The operation of vessels in international commerce has never been more complicated than it is today, particularly from the standpoint of regulatory compliance. A vessel operator must be cognizant of international, national, state and local regulatory requirements. In an ideal world, the regulations of subjects such as navigation safety, crew licensure or pollution would be uniform so that an operator could understand the law and more easily comply. In cases where the requirements of one jurisdiction differ from those of another, it would certainly be helpful to know where the line of demarcation between one jurisdiction and another could be firmly drawn.
The regulation of air pollution emitted from large oceangoing vessels has been the subject of an international treaty for many years. The International Convention for the Prevention of Pollution from Ships, 1973 (known as “MARPOL”) at Annex VI contains a standard on permissible levels of nitrogen oxide (“NOx”) emissions and a general limitation on the sulfur content of vessel fuels. In 2006, the U.S. Senate consented to participation by the United States as a signatory to Annex VI. Two years later, Congress instructed the U.S. Environmental Protection Agency (“EPA”) to administer and enforce the specific MARPOL Annex VI regulations for U.S. waters.
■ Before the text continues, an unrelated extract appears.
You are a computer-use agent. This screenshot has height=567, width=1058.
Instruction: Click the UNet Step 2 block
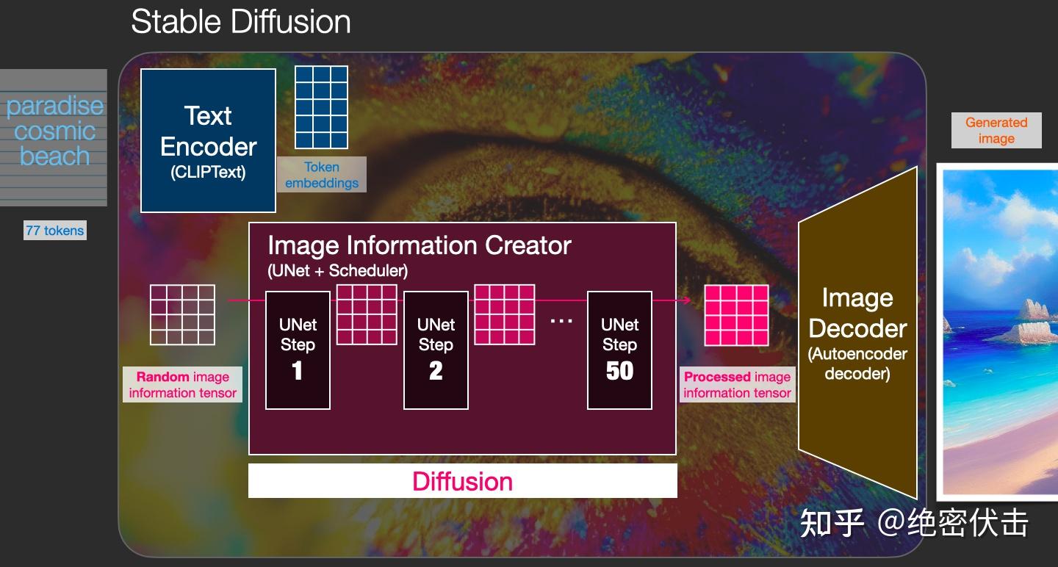436,350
And in April 2009, the United States and Canada jointly proposed so-called Emissions Control Areas (“ECA”) along both the Atlantic and Pacific coasts as a prelude to the eventual imposition in those ECAs of the MARPOL Annex VI regulations. The agreed-upon ECAs will go into effect on August 1, 2012. From that date until January 1, 2015, ships travelling within 200 nautical miles of the coast of either the United States or Canada will, as a matter of U.S. and Canadian law, be required to use fuel with the maximum sulfur content of 1.0%. After January 1, 2015, the sulfur content limit will fall to 0.1%.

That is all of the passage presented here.